I might wait for the Neu 2230 motor.
Far as speed controler I am going with Jeti SPIN 200-amp (Little pricey, but it works awesome)

Check this video http://www.katmandew.com/Video/PP_Extra_1.wmv
Guy is flying with this setup : Neu 2215/2Y, TP 12S-8000, 30x20 prop ,25LBS,
Jeti SPIN-200amp SC.
Here is link to the guys thread http://www.rcgroups.com/forums/showthread.php?t=480327
He burned Castle Creation HV-110 . Then he switched to Jeti SPIN-200 and SC doesn't even
get warm.

Thanks again for the valuable info.

Ludovit
The thing with these Neumotors is that they are SUPER efficient! As they spin up, they start to want to act like a generator. I am no electrical genius, but I have had several discussions with guys that know WAY more about electron flow than I do, and have run the very same equipment that I have, extensively. One thing they mentioned was ripple current. What it is is beyond me, but they said that wires that are too long have higher impedance and are more susceptible to such current. I was told, emphatically, that the wire length from the motor, all the way to the battery, needs to be as short as practically possible to reduce the possibility of these ripple currents. Following their advice, I shortened the wires on my ESC by about 6 inches, and the battery leads are only about 3.5 inches long. I also am running the 120 amps through two Deans plugs to keep the resistance down. This may be why I haven't blown mine up.
As for the 10,000 batteries. I had them install two sets of 12awg leads out of each 6-cell pack to split up the current flow (flowing 120+ amps out of one 12awg lead would be a bad thing - 12awg is only rated for about 80 amps max). Doing so may have adversely affected their performance. Combine that with the high efficiency of the Neumotor and those ripple currents, and they may not have been up to the task. The guys at Maxamps admitted, after the fact, that they are an economy cell and don't even have copper tabs. I purchased their warranty, and they gave me a full credit toward the purchase of their 4,000mah packs. So far, those have been great!

Bodywerks
Jul 11, 2007, 10:43 AM
Bodywerks,
Did you noticed on Neumotors website under the news, that the new 2230/1.5 was
tested on 18 cell lipos ( ouch, that might be too pricey for me).
I hope 2230 will pump out some decent power on more moderate 14S lipos.
Otherwise I will have to stick with 2215/2Y and keep the Cap's weight down.

Ludovit
Yeah, I haven't kept up with that motor lately. I think it is actually for the 40% planes, and capable of 18Kw!!! If it is light enough, though, you could easily drop down to 12-14S and gear it differently for 6-8Kw.

ludovit
Sep 02, 2007, 11:19 PM
I got my GP Cap 580 33% few weeks ago. My second girl Sienna was born 10 days ago, so the process of building it will be slower. I have elevators hinged and servos
installed. Now I am working on main wings. There is realy not that much to put
together.
I am going with Hacker A150 :D .I hope to order the motor with SC combo soon.Setup is heavier then Neu 2215 setup, but I like the outrunners. Also it will be easier to balance the plane.
I didn't order rudder servors yet. It will depend where the CG will end up. There is 3 options for rudder servos install. Either giant scale inside the fuse or outside the fuse with either 2 o 4 standard size servos depend on torque.
Motor will swing either 26x12 or 27x12 on 12S2P-8000.
Motor can go up to 14S.
SC is Master JETI SPIN-200.
I played with numbers in the Motocalc, the motor should be powerhouse
for total weight of the Cap around 28.75 lbs.

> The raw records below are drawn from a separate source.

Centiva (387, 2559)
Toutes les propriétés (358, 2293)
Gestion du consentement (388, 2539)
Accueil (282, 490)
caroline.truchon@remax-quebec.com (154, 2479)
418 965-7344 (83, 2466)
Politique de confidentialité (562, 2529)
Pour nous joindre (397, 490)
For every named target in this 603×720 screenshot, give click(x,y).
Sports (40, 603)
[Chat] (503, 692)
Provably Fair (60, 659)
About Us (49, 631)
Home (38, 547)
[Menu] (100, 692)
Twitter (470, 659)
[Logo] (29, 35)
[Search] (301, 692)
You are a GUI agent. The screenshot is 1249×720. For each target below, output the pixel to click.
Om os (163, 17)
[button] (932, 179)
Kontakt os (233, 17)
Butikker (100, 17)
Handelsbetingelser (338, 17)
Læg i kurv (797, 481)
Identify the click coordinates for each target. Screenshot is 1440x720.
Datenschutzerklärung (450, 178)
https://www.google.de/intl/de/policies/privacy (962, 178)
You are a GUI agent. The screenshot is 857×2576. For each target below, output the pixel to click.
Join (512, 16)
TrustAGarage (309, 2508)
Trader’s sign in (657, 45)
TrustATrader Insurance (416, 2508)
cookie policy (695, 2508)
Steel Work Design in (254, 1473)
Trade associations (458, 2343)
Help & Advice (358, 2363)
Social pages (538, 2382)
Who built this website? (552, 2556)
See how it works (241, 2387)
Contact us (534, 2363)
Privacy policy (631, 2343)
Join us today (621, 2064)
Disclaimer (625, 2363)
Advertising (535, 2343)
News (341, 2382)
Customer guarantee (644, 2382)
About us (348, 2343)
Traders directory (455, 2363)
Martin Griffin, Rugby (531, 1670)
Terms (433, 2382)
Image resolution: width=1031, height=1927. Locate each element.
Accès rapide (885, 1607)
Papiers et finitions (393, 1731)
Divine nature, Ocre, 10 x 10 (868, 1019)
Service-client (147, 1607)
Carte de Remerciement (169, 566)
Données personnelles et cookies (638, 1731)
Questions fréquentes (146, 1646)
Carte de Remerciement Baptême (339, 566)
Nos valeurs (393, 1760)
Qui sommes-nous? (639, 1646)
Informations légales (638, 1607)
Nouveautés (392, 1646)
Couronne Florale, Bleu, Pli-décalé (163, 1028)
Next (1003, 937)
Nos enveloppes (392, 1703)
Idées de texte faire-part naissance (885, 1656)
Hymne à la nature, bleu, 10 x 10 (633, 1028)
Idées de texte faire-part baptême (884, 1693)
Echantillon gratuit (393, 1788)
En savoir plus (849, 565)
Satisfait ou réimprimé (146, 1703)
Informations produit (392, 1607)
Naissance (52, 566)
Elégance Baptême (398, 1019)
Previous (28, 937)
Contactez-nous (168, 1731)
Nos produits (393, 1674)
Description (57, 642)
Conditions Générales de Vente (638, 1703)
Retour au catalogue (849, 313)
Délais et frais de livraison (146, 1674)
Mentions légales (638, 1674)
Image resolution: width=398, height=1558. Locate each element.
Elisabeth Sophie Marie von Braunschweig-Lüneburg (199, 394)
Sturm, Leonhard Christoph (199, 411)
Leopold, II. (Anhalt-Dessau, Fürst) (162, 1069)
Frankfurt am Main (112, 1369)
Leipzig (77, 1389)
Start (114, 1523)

(Cap looks strange with no ailerons on the pictures)

ludovit
Sep 03, 2007, 12:55 AM
I am moving my post to new build log thread to here:
http://www.rcgroups.com/forums/showthread.php?t=737102#post8107554

since this thread is about 35%. My Cap is 33%.
Any responds please go to above thread,

thanks

appleflyer
Sep 06, 2007, 10:56 AM
I am doing a 31% sukhoi su-31 conversion with a HXT 80-100-130kv motor and i was planing on about 4000-4200 watts on 12s.

Does anyone have an idea what amp hour battery I should use?

Bodywerks
Oct 10, 2007, 09:51 AM
I am sure you have already figured it out, but you want about 8,000 mah.